begin Data provided

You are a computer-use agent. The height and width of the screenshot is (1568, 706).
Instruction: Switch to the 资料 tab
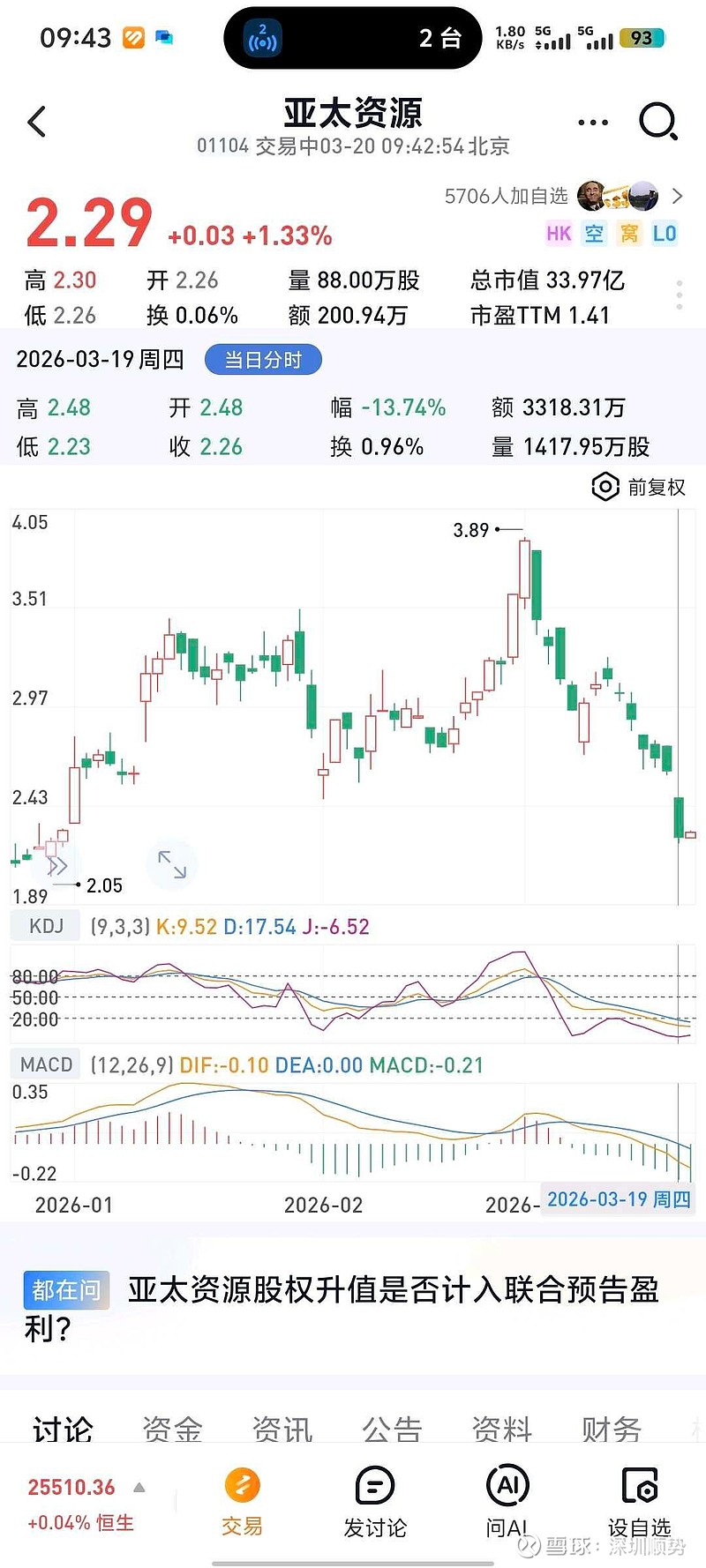[502, 1428]
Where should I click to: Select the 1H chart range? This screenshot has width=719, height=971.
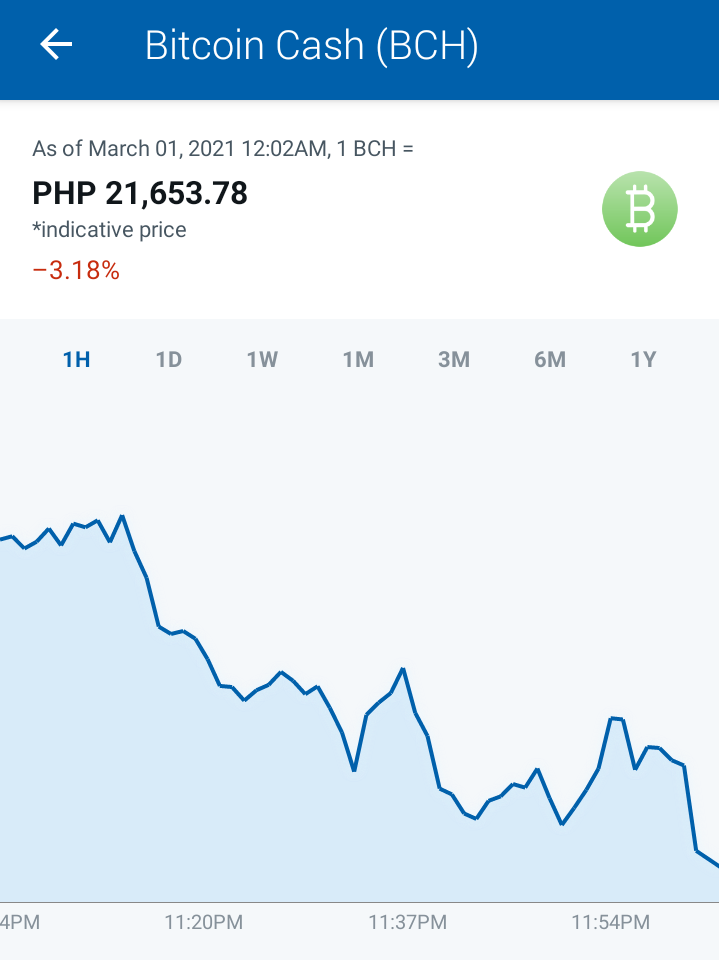pos(77,360)
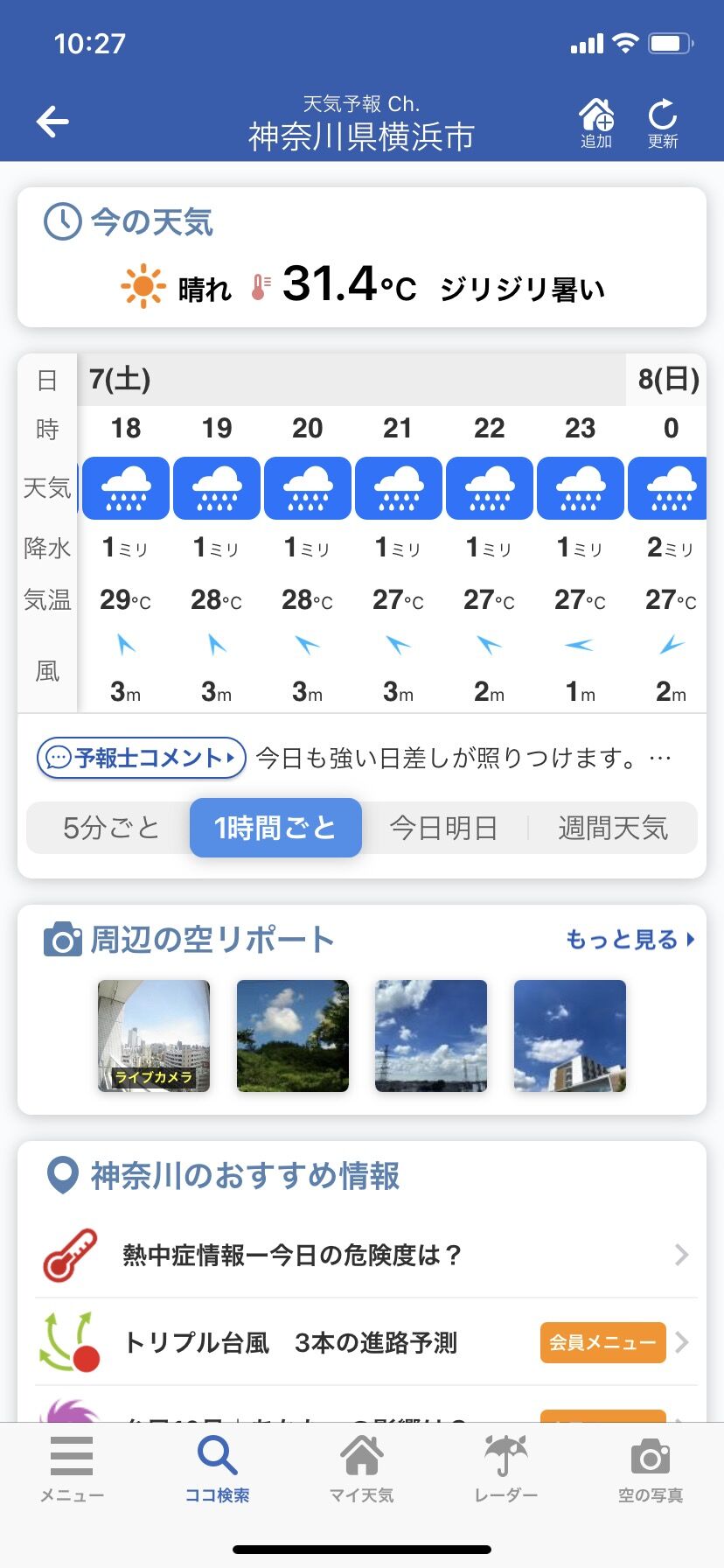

end Data provided

## Written problem
Rewrite every item above with each occurrence of "screenshot" substituted by "image" and everything else left as is. Omit the pictures from your answer.

## Exercise response
You are a computer-use agent. The height and width of the image is (1568, 706).
Instruction: Switch to the 资料 tab
[502, 1428]
Where should I click to: Select the 1H chart range? This image has width=719, height=971.
pos(77,360)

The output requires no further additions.